Block Diffusion training, especially with larger block sizes, can be extremely memory-intensive due to the quadratic scaling of attention and the storage of activations for backpropagation.

Implemented Safegaurds

To ensure stable training on systems with 128GB Unified Memory (like the NVIDIA GB10), we have implemented several optimizations:

1. Gradient Checkpointing

Enabled by default in scripts/train.py.

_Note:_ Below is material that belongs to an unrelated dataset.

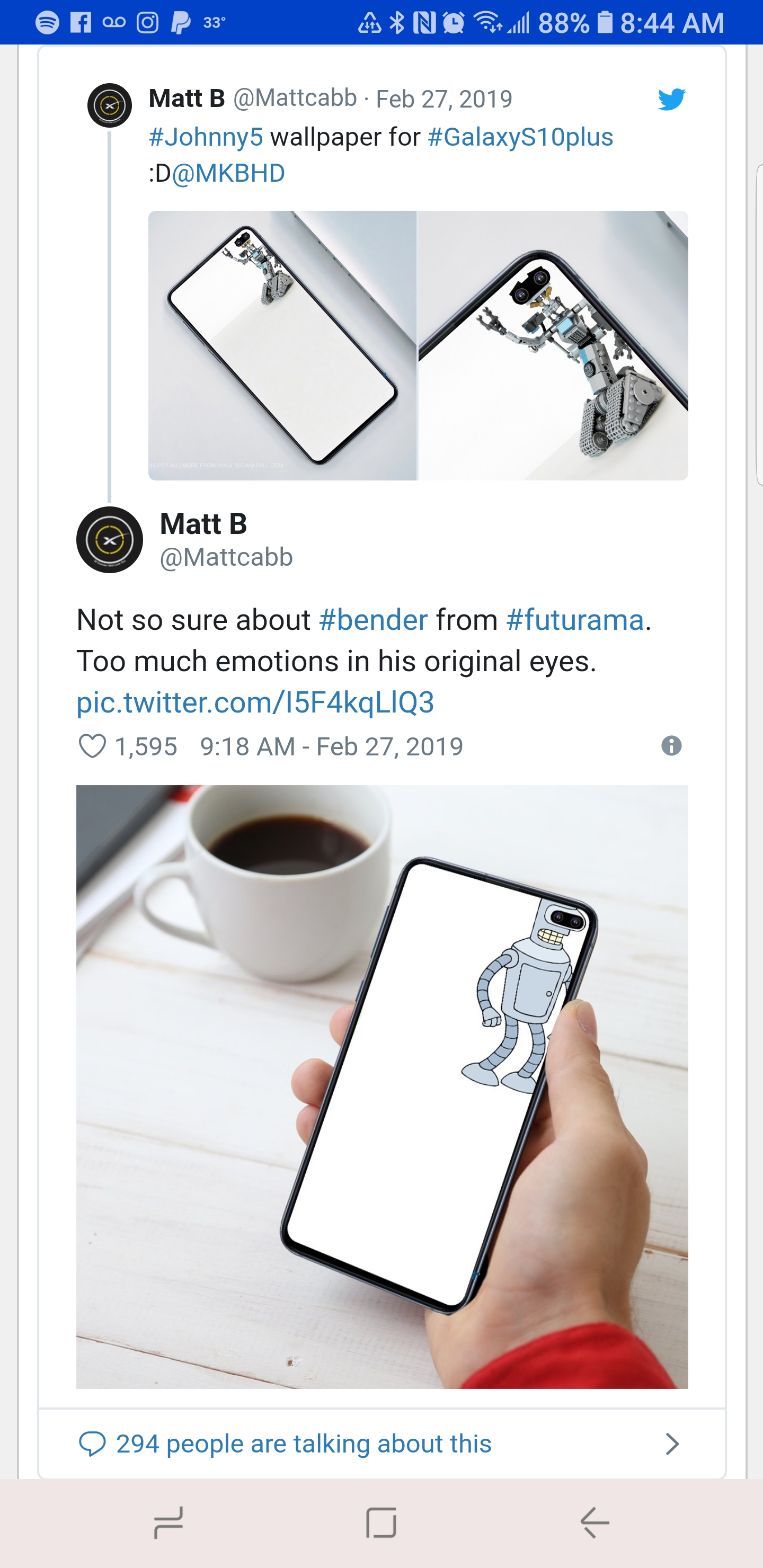Tap Matt B's large profile avatar
Viewport: 763px width, 1568px height.
pyautogui.click(x=110, y=540)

It discards intermediate activations during the forward pass and re-computes them during the backward pass. * Impact: Significantly reduces peak VRAM usage. * Cost: Approximately 20-30% increase in wall-clock training time.

2. Safer Micro-Batching

We use a combination of small per-device batch sizes and gradient accumulation to maintain a stable effective batch size. * Per-Device Batch Size: Reduced from 8 to 4. * Gradient Accumulation: Increased from 4 to 8. * Effective Batch Size: Remains 32.

3. Logit Filtering

In BD3LMTrainer, we optimize the loss calculation by only computing the LM head logits for the masked tokens in the current block, rather than the entire sequence. This drastically reduces the memory footprint of the final layer activations.

Monitoring Memory

Use the provided scripts/mem_monitor.py or the systemd-run memory high-water mark logs to check if the 100GB limit is being approached.